Выбранный отрывок —
┌──

Но письмо заставляет, порой даже требует.
Как поступить?
Промолчать?
Сделать вид, что письма не было?
Не отозваться словом на слово? Ведь есть и простительный тут момент: исповедь, самая искренняя, еще не всегда правдивая оценка событий, напротив, скорее всего она бесконечно избирательна, не учитывает иных взглядов, мнений других сторон, а коли речь идет о споре, еще и замалчивает иные суждения.
Как же тут быть, как вести себя?
Взвалить на себя непосильную ношу? Напялить маску бесстрастного следователя? Судьи? Или бросить письмо в корзину?
Все не подходит, не приложимо. И нет в положении моем поворота единственно праведного, так что выход один — пуститься в дело неправедное, не должное, не могущее претендовать на истину, коли понимать ее как положение всестороннее, точное, безусловное.
Не ждите от меня советов, это пустое дело, как я уже сказал, просто я попробую вслух, как и Вы, порассуждать вместе с Вами или в ответ на Ваши суждения об общем, касающемся всех, а значит, и нас с Вами.
Меня, пожалуй, извиняет еще одно немаловажное обстоятельство: большинство диагнозов Вы ставите себе сами.
Итак, откровенность — за откровенность, ведь Вы написали мне откровенное письмо, которое требует взаимной искренности. А искренность не всегда приятна.
Так вот, я думаю, Вы — эгоцентрист.
В центре всей вселенной, ее неисчислимых бед, страданий, радостей, Вы поместили себя. Все, что вокруг, лишь вращается возле оси, которая сиречь Вы.
Зачем?
Ведь Вы — человек, прошедший даваемое не всякому. Вы испытали горечь, прошли страдание, да и сейчас не избавлены от него. Вы способны сострадать, коли Ваша совесть обращена к подобным Вам. Это ведь из Вашего письма слова: «Я хотел, чтобы люди были потрясены, чтобы проснулись от спячки, чтобы сломали перегородки и прозрели вдруг, увидев страдающие души маленьких людей, людей растущих, поэтому особенно ранимых». Повернули ведь лицо к миру, к болям его и печалям, и тут же, точно обжегшись, вновь лицом к самому себе, любимому: «стал сомневаться: а надо ли это кому-то? Изменится что-нибудь? И кому какое дело до моих или чьих-то болей?»

└──

Что сделать —
a) Почему, согласно отрывку об ответе на письмо, в исповеди есть «простительный тут момент»? Объясните в одном–трех предложениях.
b) Перечислите все варианты поведения, которые автор отрывка об ответе на письмо называет в вопросах между «Как поступить?» и «Все не подходит».
c) Продолжите отрывок об ответе на письмо, начав сразу после его последней фразы.
Записи здесь ни при чем.

Выдержки из записей —

┌──

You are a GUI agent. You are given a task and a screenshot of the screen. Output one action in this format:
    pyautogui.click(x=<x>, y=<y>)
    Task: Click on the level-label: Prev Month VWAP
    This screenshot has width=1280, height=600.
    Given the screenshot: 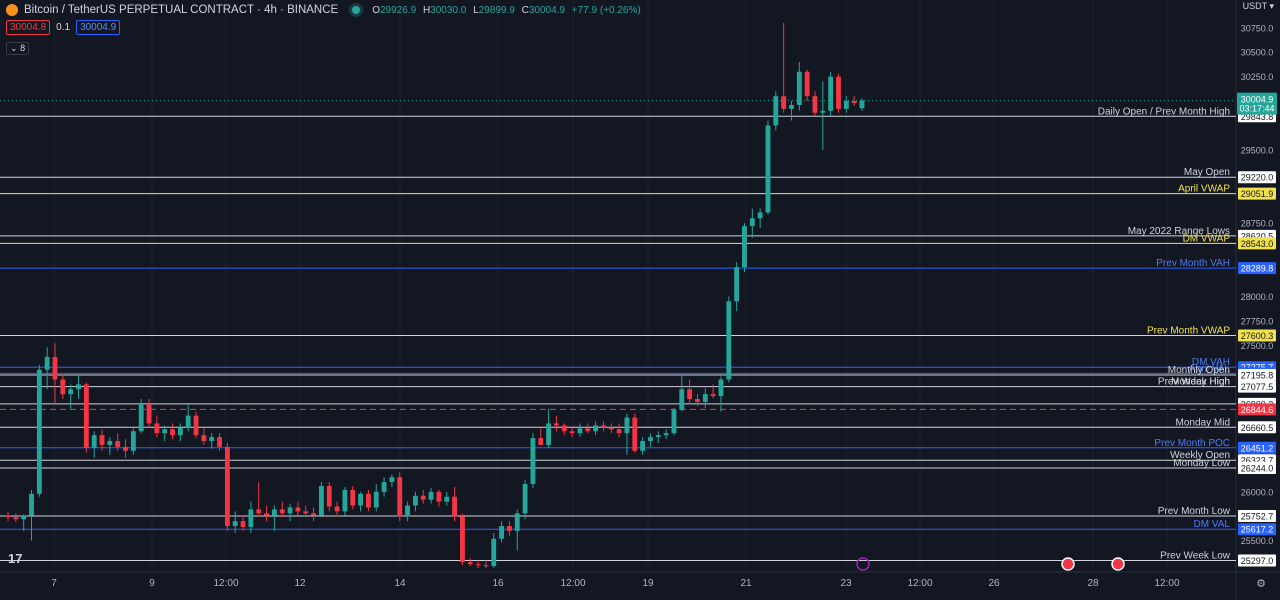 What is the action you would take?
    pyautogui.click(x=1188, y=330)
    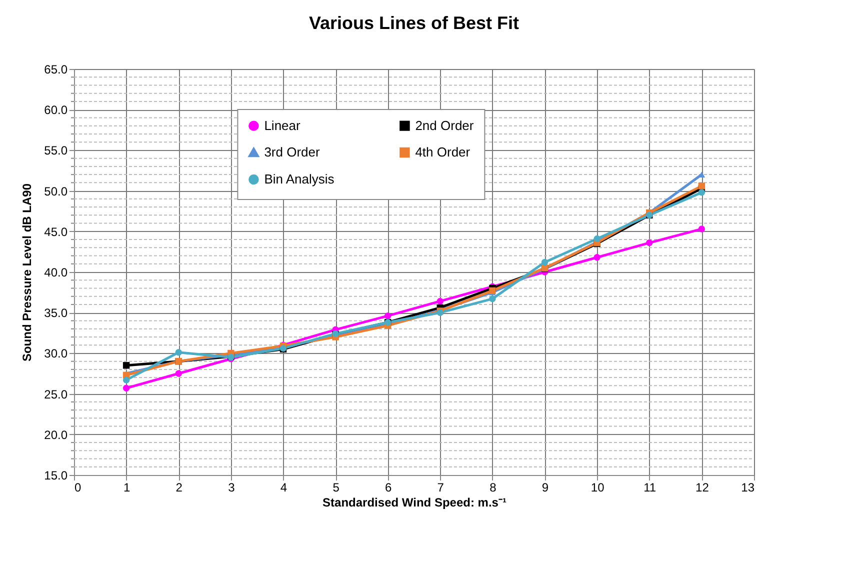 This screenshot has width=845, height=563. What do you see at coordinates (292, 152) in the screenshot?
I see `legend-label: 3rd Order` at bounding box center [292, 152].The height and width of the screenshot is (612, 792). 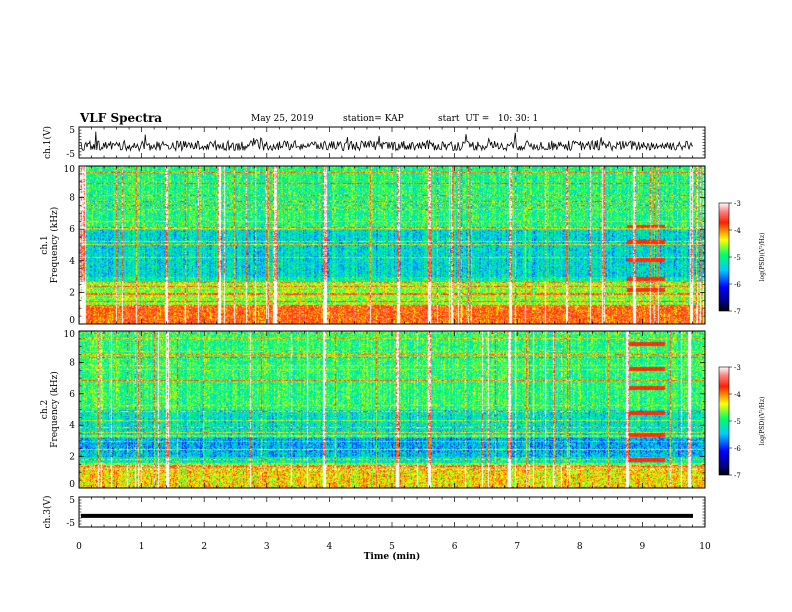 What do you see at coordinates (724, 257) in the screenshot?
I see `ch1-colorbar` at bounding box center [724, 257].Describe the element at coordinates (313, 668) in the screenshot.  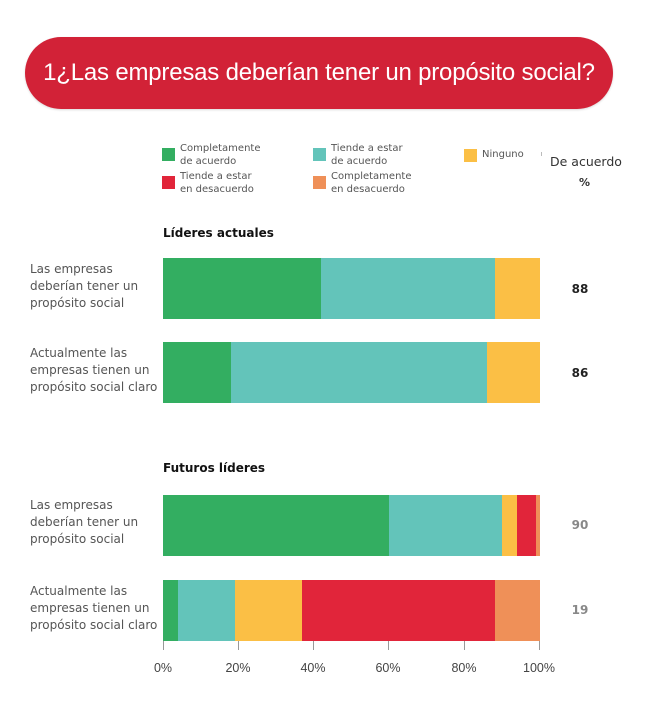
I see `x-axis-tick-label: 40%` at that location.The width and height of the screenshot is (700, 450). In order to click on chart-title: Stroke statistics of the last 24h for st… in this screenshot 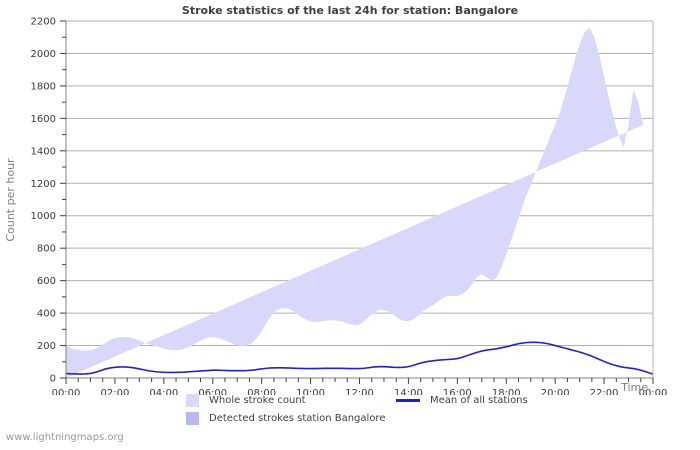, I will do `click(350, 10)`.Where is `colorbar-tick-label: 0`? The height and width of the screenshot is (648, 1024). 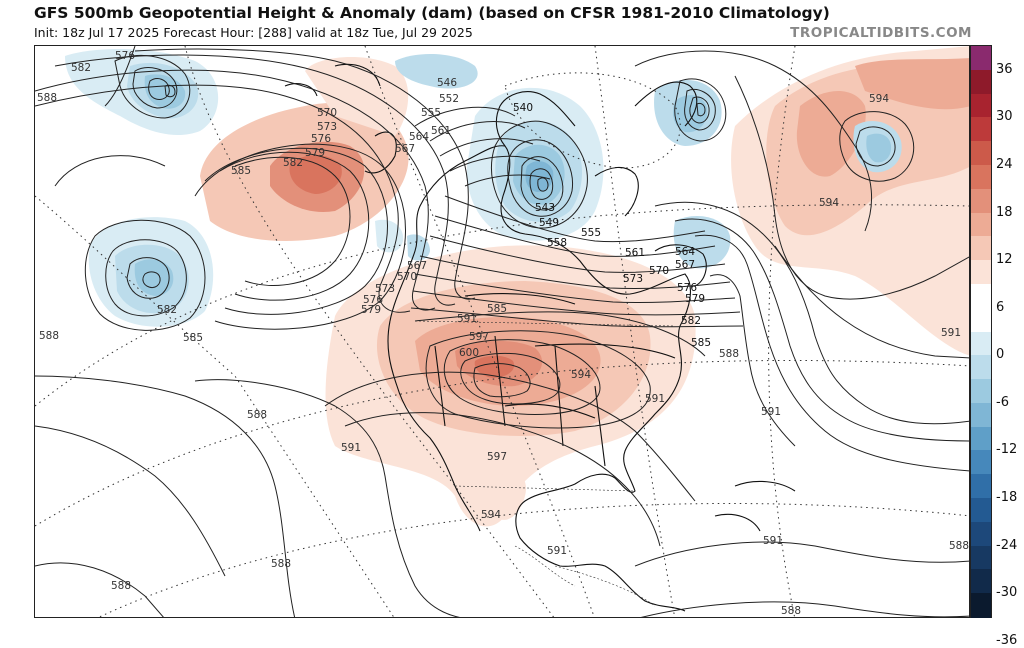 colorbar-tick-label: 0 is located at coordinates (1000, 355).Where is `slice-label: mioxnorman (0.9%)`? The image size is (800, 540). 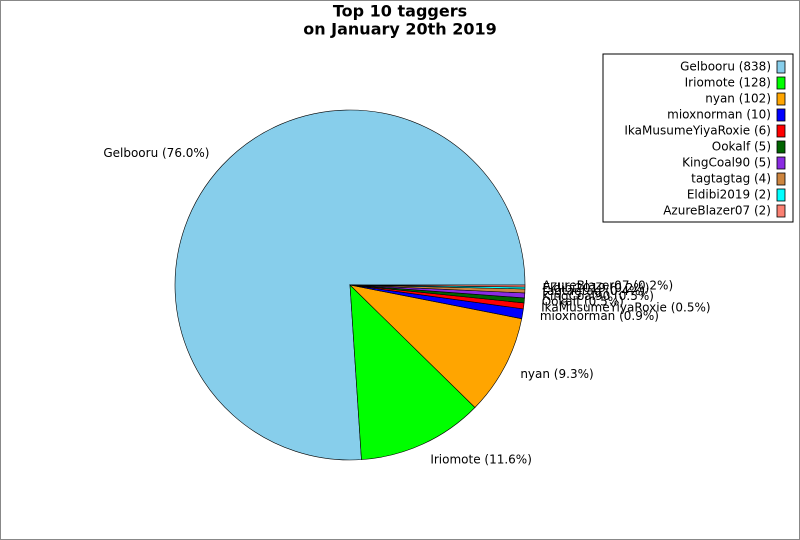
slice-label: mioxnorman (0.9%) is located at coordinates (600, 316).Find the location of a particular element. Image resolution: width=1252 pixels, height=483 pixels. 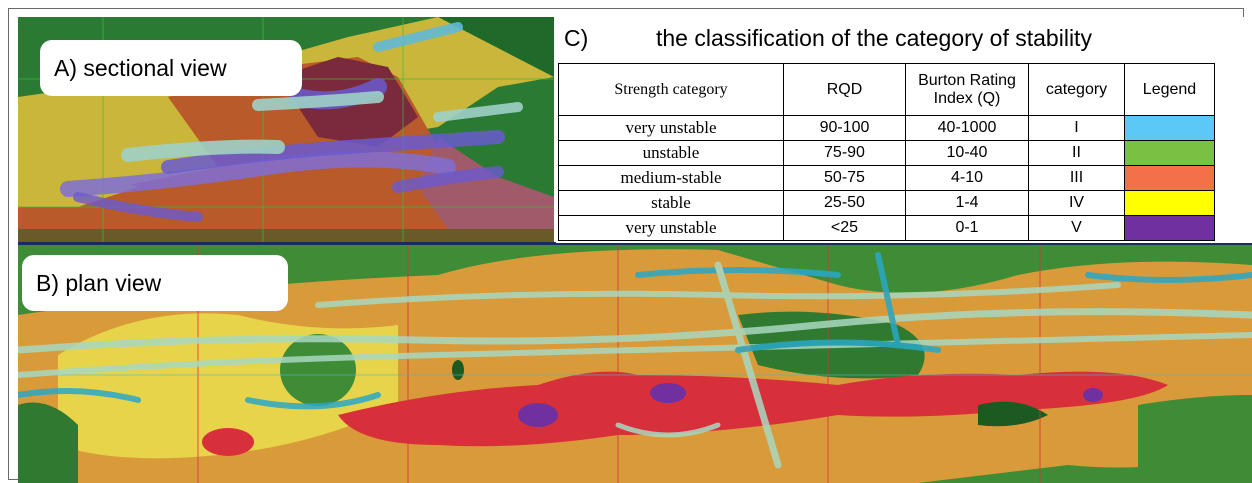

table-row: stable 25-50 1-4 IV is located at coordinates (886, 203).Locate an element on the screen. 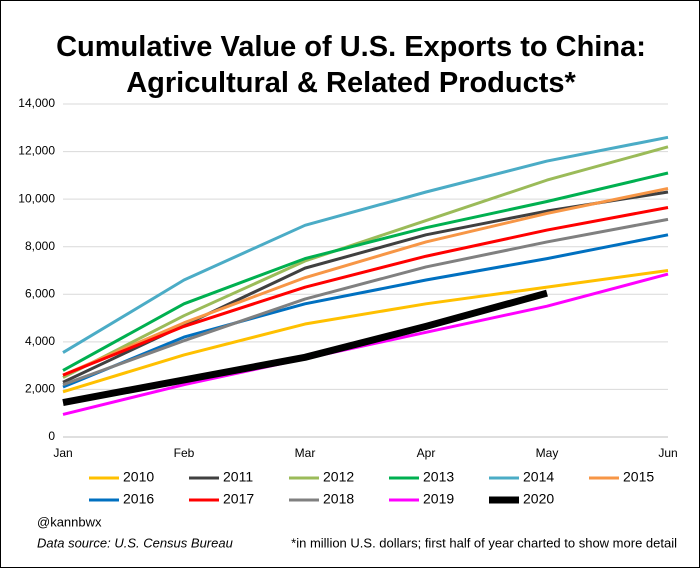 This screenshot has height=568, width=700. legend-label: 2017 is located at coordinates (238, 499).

└──

Ответы —
a) Исповедь, даже самая искренняя, не всегда правдиво оценивает события. Скорее всего, она бесконечно избирательна и не учитывает иных взглядов и мнений других сторон. А если речь идет о споре, она еще и замалчивает иные суждения.

b) Промолчать; сделать вид, что письма не было; не отозваться словом на слово; взвалить на себя непосильную ношу; напялить маску бесстрастного следователя; напялить маску судьи; бросить письмо в корзину.

c)
Дорогой Иван! Надо, чтоб люди, которых Вы понимаете, которые требуют подмоги, помощи, доброго слова и поступка, были бы дороги Вам, вот в чем дело. Простите, но сомнение, надо ли делать добро, выглядит красивостью в нашем жестком времени. Сомнение перед добрым поступком сегодня равно предательству. Добро не совершают, предварительно отмерив семь раз — по старой поговорке, она тут не подходит. Оно совершается инстинктивно, без применения разума и расчета — только тогда добро это добро, а не выгода с использованием добра.
Да, к сожалению, к печали, к неизбывной тоске человечьей, многие святые начала ломаются, курочатся в жизни нашей ответной неблагодарностью, тернистым поиском правды, ожогами зависти, пропастью непонимания. Но ведь благие свойства истинности оттого и благие, что не рассчитаны на ответное благородство.
На добро отвечают злом, так что же, добра не творить? Удавить его ремешком отчаяния, боли, неистовства?
Тяжки, тяжки благородство, доброта, душевность человеческая, тяжки, а не легки вовсе, враки, будто легки, сколько им страдать, плакать, томиться следует, прежде чем к правде пробьются.
Но, страдая, печалясь, синяки да шишки набивая, добро потому добром и зовется, что оно остается собой. Тяжко, в ответ — зло, но ты от своего не отступай, повторяй себе дорогое снова и снова, и лишь сил наберись: ляжет, ляжет доброе семя в мягкую славную почву, взойдет деревами цветущими, яростными, обильными.
Не раз посмеются над Вами, дорогой Иван, коли добро совершите, — тайно ли, явно ли — не раз надругаются над добром, и есть толстокожие — немало их! — кому сытость собственная да зависть чужую беду застит. Но потому добро и есть добро, что оно неизбывно, и если у одного все выйдет, кончится, то много других еще есть, кто наивно, упрямо и верно любит его, творит его, служит ему.
«Я понимаю, что это наивно. Но мне иногда хочется всех осчастливить всех сделать добрыми, слышать смех, видеть веселые глаза».
Это ведь Ваши слова. Они истинные. В них — правда и добро.
Но в Вас недостает силы и верности этому добру. Торопливо Вы отворачиваетесь от истины. Хотите людям сделать добро, а боитесь их: «Я боюсь близкой встречи с ними».
Милый Иван! Добро, конечно, возможно «на расстоянии», как пишете Вы, прежде всего это относится к искусству. Но и там оно оказывается началом действенным лишь тогда, когда соприкасается с сердцем, пробуждает в душе чувства.
В жизни доброта не витает, заполняя собою пространство. Она проявляется в поступках, в фактах.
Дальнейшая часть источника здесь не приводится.